近来她与天帝闹得那么凶,直到现在她还拿不定主意该如何面对他,于是她只能埋首于自己眼前的那碟鸳鸯灸。她略略瞟了对桌的元安阳一眼,只见她随手替勾陈帝君夹了一块小样、一块羊肉,又亲自在他的酒杯中斟上烧刀子。

这双性子乃是南辕北撤的夫妻竟能觅得一个相处之道,着实让人难以臆测。

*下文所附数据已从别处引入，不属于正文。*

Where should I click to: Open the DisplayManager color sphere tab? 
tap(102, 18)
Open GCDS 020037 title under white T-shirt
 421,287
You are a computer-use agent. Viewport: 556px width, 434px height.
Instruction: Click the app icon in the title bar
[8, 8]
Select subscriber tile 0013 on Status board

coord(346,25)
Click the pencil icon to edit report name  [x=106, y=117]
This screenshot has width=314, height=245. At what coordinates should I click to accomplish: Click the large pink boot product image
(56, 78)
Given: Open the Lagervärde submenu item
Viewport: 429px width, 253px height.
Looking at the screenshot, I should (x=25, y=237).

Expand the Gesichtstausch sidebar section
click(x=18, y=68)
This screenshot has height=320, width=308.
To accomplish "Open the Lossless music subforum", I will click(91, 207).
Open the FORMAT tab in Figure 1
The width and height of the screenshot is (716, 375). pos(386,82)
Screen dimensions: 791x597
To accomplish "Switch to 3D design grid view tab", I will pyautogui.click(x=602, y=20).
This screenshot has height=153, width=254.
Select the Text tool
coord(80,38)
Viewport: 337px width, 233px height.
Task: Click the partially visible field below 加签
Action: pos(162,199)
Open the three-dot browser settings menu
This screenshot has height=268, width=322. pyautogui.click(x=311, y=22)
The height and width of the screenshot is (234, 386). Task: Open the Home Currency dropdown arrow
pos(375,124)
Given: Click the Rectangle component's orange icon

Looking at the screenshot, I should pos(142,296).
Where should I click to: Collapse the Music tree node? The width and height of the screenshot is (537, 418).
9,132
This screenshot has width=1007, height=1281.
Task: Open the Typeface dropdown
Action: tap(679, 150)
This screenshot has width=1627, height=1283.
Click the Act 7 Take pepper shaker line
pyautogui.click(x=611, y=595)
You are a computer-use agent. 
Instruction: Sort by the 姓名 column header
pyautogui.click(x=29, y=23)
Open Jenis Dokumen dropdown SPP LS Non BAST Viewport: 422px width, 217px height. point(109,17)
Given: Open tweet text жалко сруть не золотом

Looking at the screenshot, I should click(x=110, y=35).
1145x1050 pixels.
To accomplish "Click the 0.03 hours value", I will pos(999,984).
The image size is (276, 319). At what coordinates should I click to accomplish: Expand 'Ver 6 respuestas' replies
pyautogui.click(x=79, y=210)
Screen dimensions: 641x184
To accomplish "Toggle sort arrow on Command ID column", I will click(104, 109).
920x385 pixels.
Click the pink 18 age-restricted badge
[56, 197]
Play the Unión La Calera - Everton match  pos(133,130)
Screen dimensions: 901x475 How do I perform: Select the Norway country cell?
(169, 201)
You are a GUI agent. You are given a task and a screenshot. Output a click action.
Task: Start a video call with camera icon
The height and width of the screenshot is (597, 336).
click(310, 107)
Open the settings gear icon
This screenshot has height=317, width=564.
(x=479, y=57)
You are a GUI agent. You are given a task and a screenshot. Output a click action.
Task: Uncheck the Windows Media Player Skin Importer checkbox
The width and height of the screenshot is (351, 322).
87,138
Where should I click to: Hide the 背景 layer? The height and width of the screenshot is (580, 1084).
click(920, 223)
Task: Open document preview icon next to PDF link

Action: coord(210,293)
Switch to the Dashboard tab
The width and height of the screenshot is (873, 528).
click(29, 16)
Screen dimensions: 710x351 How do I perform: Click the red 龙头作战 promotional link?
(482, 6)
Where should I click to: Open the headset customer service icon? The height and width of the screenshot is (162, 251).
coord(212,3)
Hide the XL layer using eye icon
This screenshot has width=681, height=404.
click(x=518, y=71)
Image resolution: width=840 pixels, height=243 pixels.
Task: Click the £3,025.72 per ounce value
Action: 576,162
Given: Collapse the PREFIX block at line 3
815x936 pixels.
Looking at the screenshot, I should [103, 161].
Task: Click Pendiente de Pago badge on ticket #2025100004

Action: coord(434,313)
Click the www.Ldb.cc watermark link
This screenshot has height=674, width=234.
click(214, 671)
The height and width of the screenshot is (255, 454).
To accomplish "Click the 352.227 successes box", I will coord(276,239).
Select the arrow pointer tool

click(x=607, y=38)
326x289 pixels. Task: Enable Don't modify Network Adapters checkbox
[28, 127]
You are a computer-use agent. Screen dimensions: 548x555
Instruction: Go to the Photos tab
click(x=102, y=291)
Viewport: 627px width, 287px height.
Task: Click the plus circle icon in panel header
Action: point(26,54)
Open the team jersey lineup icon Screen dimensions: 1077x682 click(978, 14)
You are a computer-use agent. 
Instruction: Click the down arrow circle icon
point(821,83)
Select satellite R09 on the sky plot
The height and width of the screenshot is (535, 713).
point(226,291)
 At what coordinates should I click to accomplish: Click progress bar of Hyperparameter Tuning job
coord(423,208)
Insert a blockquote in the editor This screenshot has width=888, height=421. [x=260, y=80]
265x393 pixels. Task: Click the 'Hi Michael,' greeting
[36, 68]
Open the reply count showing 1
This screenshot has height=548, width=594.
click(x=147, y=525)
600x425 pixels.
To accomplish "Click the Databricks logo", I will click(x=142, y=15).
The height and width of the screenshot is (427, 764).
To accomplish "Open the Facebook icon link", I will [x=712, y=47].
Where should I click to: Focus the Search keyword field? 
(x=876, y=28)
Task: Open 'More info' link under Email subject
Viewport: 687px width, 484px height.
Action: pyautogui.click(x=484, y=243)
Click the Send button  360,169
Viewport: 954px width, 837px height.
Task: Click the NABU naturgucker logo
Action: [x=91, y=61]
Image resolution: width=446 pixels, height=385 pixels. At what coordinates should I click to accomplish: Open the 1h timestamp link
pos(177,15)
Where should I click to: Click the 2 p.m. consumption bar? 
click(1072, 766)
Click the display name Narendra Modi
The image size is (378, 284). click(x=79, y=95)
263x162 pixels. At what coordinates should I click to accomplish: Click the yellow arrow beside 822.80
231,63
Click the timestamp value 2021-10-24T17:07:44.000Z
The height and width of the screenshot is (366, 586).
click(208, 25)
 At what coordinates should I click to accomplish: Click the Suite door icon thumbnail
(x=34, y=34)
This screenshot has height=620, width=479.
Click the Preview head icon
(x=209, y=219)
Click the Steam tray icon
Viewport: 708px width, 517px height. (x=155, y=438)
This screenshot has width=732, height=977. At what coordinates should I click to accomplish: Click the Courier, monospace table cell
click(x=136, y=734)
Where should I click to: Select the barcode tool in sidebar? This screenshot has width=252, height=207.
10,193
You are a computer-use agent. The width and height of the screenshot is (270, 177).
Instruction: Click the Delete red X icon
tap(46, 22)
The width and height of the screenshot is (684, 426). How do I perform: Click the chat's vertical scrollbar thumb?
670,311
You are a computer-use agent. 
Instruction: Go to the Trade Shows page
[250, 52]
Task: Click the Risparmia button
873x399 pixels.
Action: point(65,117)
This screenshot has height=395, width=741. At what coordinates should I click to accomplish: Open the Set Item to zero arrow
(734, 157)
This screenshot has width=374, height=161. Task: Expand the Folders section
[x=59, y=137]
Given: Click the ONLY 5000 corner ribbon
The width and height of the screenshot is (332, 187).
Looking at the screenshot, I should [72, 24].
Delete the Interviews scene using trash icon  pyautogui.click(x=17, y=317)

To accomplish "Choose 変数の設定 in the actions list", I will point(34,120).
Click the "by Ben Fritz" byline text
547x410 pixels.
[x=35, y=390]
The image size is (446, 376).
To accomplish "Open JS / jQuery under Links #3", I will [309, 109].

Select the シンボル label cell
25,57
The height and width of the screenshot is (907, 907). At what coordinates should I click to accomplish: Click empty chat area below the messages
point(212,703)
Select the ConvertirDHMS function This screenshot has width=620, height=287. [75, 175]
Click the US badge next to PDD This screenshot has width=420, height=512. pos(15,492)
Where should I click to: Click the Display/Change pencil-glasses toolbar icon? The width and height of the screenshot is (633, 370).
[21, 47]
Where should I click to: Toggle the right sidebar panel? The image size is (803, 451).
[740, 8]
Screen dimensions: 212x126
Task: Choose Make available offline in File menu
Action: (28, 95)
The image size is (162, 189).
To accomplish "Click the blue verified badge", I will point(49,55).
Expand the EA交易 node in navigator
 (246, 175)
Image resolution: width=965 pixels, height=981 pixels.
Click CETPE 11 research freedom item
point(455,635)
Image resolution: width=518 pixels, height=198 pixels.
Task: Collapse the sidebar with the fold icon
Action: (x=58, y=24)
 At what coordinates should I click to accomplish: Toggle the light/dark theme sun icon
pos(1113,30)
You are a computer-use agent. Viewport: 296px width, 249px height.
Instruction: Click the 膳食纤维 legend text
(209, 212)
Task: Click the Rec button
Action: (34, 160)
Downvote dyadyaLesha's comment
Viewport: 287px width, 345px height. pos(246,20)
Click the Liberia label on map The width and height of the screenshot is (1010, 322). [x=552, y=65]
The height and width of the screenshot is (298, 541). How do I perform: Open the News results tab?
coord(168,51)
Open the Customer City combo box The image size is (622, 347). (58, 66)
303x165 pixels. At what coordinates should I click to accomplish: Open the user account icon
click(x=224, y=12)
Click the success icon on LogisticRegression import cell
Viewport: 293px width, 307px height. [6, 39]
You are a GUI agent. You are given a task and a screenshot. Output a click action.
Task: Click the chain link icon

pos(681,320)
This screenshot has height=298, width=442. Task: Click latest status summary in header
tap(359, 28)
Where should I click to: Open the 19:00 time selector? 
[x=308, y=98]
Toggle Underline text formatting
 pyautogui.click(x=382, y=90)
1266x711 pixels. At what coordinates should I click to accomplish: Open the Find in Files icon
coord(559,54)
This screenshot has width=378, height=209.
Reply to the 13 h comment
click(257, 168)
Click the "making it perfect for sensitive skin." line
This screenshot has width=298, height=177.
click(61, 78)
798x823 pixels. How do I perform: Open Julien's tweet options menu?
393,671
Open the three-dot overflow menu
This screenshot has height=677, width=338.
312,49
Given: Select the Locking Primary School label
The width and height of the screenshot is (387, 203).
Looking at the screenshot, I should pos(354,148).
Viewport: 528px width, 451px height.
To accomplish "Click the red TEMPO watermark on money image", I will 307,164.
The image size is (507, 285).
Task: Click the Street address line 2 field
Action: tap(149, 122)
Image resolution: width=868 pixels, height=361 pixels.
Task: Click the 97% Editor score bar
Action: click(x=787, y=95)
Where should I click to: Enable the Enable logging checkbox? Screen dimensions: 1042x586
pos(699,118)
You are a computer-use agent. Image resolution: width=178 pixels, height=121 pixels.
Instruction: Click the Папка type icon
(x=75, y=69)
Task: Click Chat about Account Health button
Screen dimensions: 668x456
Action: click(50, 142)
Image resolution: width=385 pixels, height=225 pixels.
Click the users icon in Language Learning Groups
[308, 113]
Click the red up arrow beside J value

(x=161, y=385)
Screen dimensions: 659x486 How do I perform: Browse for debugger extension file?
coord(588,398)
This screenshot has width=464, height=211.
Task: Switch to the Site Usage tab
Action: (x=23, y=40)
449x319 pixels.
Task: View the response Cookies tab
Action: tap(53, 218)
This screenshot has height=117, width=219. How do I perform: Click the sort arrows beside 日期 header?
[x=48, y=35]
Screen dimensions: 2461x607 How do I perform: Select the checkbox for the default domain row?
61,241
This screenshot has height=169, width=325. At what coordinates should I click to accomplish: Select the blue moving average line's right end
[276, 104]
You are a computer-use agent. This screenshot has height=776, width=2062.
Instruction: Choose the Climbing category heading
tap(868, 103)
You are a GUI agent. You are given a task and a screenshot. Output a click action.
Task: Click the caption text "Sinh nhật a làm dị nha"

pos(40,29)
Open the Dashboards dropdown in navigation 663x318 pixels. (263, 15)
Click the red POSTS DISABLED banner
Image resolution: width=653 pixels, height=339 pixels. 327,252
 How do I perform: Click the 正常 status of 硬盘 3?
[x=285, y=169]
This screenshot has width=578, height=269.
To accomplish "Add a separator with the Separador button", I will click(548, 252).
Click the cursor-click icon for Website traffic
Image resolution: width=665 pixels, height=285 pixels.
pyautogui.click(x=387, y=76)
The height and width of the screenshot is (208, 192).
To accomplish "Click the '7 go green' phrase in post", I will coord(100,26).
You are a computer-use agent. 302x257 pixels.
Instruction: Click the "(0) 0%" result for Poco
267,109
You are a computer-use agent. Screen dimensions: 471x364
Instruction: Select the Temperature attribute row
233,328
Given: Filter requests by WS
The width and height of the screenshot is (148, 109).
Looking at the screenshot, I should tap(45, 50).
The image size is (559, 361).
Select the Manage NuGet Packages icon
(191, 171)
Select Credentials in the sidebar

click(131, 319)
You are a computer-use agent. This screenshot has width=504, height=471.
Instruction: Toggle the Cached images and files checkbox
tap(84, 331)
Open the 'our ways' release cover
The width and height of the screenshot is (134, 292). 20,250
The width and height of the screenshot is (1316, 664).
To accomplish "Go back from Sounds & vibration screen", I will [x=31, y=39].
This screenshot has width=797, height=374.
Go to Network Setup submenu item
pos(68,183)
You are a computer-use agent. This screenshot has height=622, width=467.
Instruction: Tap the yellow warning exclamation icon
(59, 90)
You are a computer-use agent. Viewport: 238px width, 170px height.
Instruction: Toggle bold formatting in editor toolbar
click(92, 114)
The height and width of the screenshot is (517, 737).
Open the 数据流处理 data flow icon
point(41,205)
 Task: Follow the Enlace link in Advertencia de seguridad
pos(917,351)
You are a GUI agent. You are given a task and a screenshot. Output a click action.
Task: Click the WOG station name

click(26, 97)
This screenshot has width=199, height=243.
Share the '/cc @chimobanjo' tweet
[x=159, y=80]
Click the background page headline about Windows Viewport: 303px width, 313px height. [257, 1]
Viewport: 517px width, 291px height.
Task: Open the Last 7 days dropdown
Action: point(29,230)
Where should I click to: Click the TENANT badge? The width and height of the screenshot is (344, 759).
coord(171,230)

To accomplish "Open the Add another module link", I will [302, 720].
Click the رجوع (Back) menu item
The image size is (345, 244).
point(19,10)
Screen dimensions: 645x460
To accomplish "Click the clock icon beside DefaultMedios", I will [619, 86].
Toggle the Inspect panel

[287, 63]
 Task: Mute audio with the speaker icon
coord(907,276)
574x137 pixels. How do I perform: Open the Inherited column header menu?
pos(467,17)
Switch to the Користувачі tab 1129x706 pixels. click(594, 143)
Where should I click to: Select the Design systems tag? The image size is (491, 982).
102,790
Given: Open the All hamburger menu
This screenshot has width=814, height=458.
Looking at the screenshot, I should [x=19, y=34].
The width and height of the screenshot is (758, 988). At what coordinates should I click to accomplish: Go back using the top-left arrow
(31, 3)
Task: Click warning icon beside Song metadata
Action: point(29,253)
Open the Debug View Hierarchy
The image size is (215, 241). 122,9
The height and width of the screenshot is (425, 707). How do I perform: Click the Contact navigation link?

勾陈帝君虽是个二十五万岁的神君,可一张面如敷粉般的秀逸模样就如同凡间二十六七岁的青年男子般年轻,与不过六万岁桃李之年的元安阳在外形上甚是般配。

九重天上帝君多如繁星,可姓荀名旸的帝君却仅只他一人,他模样不仅温文儒雅,五官也比他们来得深邃。至于“昭阳郡主”元安阳,更是除却昔日九尾金狐仙帝姬姒昭外,四海八荒六合中难得的一位国色天香的绝艳神女。

“你要吃什么,告诉本天帝便是。”今夜他瞧凤栾曦不时目光瞟向外头,愣是不与他目光相接。他本想替她夹菜,又因不知她喜好吃什么而不敢下箸。

“谢天帝,不劳烦心。”有别于对桌的元安阳与勾陈帝君的鹣鲽情深,凤栾曦与天帝则显得有些不自在的拘束。因着没人在旁布菜,她只得不时往面前的玉脍、虾炙多下箸。

许是因着所爱之人的得意之作,勾陈帝君明显比平日天宫盛宴之时多了几分稚气,不再是如画像般只有缥缥缈缈甚是仙风道骨的祥和仙气。他吃得尽兴之际,这嘴角处更会沾染了些酱汁,惹得元安阳没撤地撂下筷子,却又极其自然地以绢巾替他拭净,更别说两人不时相视而笑莫逆于心的心有灵犀。